Based on our data, chronic dysregulation of redox homeostasis in hyposialylated muscles directs cells into a catabolic state and ultimately leads to cell death in vitro and muscle atrophy in vivo in GNE myopathy. The role of oxidative stress in disease has been described in other muscle diseases. In muscular dystrophy, dysregulated ROS production might be caused by constitutive defects or tissue responses to the primary pathology (37–39). In contrast, enhanced ROS production in GNE myopathy is not a consequence of tissue injury, but rather an upstream phenomenon to muscle atrophy. We and others have shown that skeletal muscles in GNE myopathy are hyposialylated (7,40). This lack of sialylation, and the consequently impaired ROS scavenging activity, could lead to increased production of oxidative stress and contribute significantly to muscle atrophy, even at an earlier stage in the course of the disease. Muscle atrophy then, is followed by abnormalities in the contractile proteins in the muscle, which subsequently lead to muscle degeneration. Regardless of the primary etiology and mechanism of disease, however, increased radical injury can trigger a vicious cycle that can accelerate disease progression and thus remains as a common and rational therapeutic target in diseases of skeletal muscle.

The improvement of muscle atrophy and force generation by antioxidant treatment supports our initial hypothesis that ROS is associated with muscle atrophy and weakness in GNE myopathy. The muscle force generation in treated GNE myopathy mice was very similar to the littermates, which supports the previous suggestion that muscle force generation is proportional to and influenced by myofiber diameter (14). On the other hand, contractile forces of GNE myopathy mice normalized with CSA were improved (Fig. 6E and F), suggesting the existence of other factors contributing to muscle weakness in GNE myopathy mice. In this paper, we clearly demonstrated that S-nitrosylated modification of skeletal muscle proteins was significantly increased in GNE myopathy muscles and they were reduced by sialic acid or N-acetylcysteine administration in GNE myopathy model. Many proteins which work on muscle contraction, metabolic pathway, and calcium regulation in sarcoplasmic reticulum, were identified in the fraction containing S-nitrosylated proteins. These results indicate that the elevation of oxidation-related modification may cause the functional defects of these proteins, leading to the skeletal muscle weakness due to impaired contractile system and energy production as suggested previously (41). Furthermore, we previously showed that structural changes including intracellular protein deposits and rimmed vacuole formation start to affect muscle contraction after 40 wk of age in GNE myopathy mice (16). Our data thus imply that the abnormalities in muscle pathology, which appeared in advanced stages of GNE myopathy, are also associated with oxidative stress as well and can be prevented by antioxidant treatment. Decrease of β-amyloid and LC3b expression by N-acetylcysteine treatment supports additional evidences that infer to relate redox imbalance to autophagy dysregulation (42,43), which is known to be important in the pathomechanism of various rimmed vacuolar myopathies (44,45).

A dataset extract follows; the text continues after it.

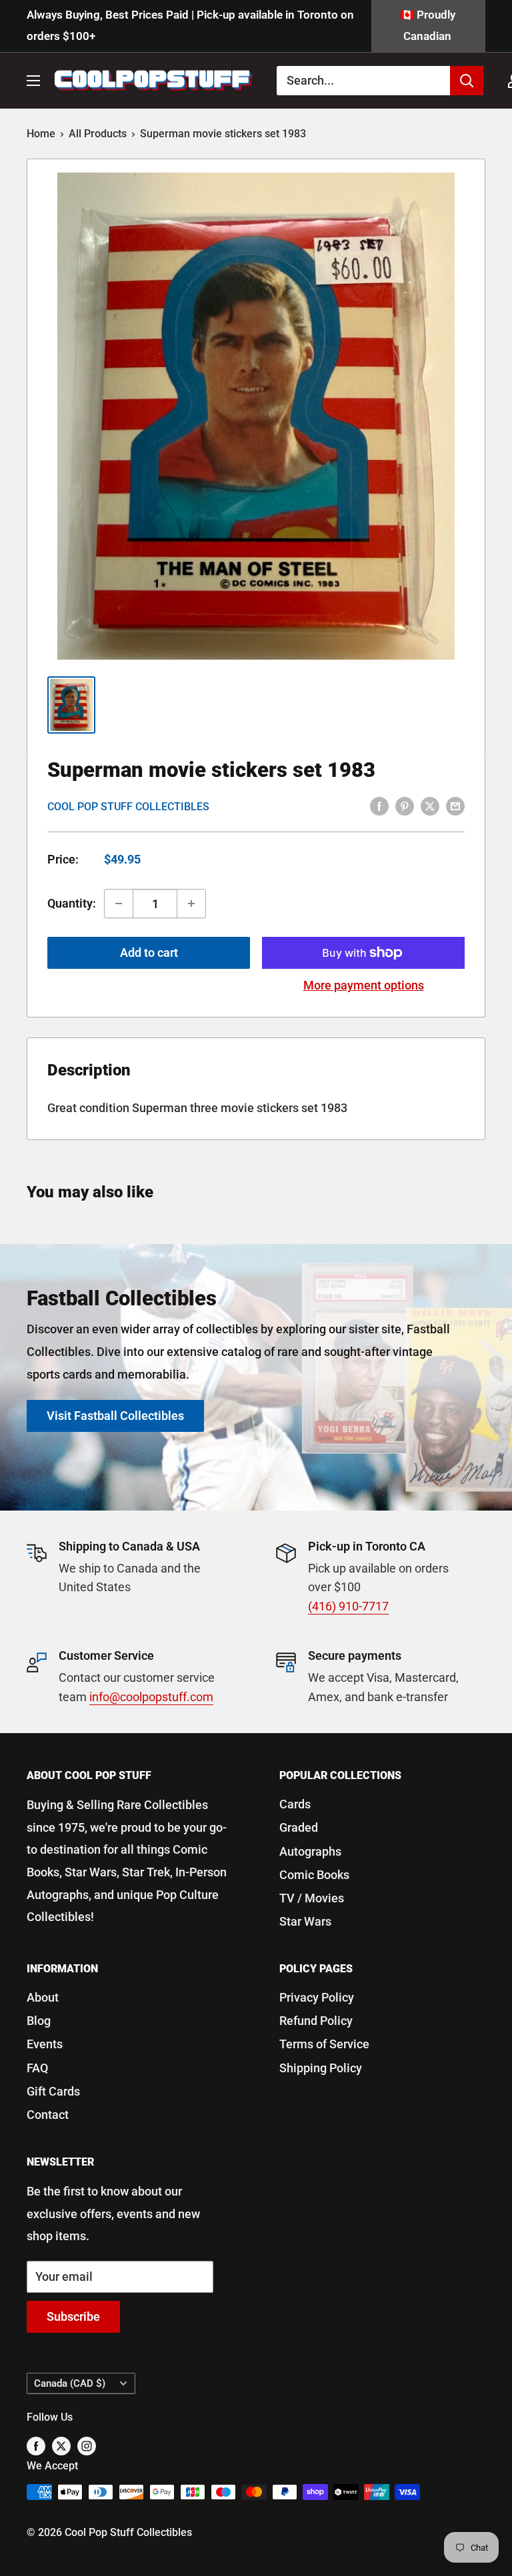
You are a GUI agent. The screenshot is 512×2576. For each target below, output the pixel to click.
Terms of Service (324, 2044)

Our results show that N-acetylcysteine can ameliorate myopathic phenotypes of GNE myopathy model mice. As N-acetylcysteine has free radical scavenging properties and is able to increase the pool of glutathione in the body, it has been regarded as a powerful antioxidant (46–49). In the skeletal muscle, it has been reported that N-acetylcysteine can protect an isolated muscle preparation from contraction-induced oxidative stress (50,51) and can inhibit muscle fatigue in humans (52). In the current study, the decrease in both of the muscle protein modification and expression of oxidative stress responsive genes in treated mice suggests that N-acetylcysteine can counteract the oxidative status and oxidative stress in hyposialylated GNE myopathy muscles, which seems to be the upstream event.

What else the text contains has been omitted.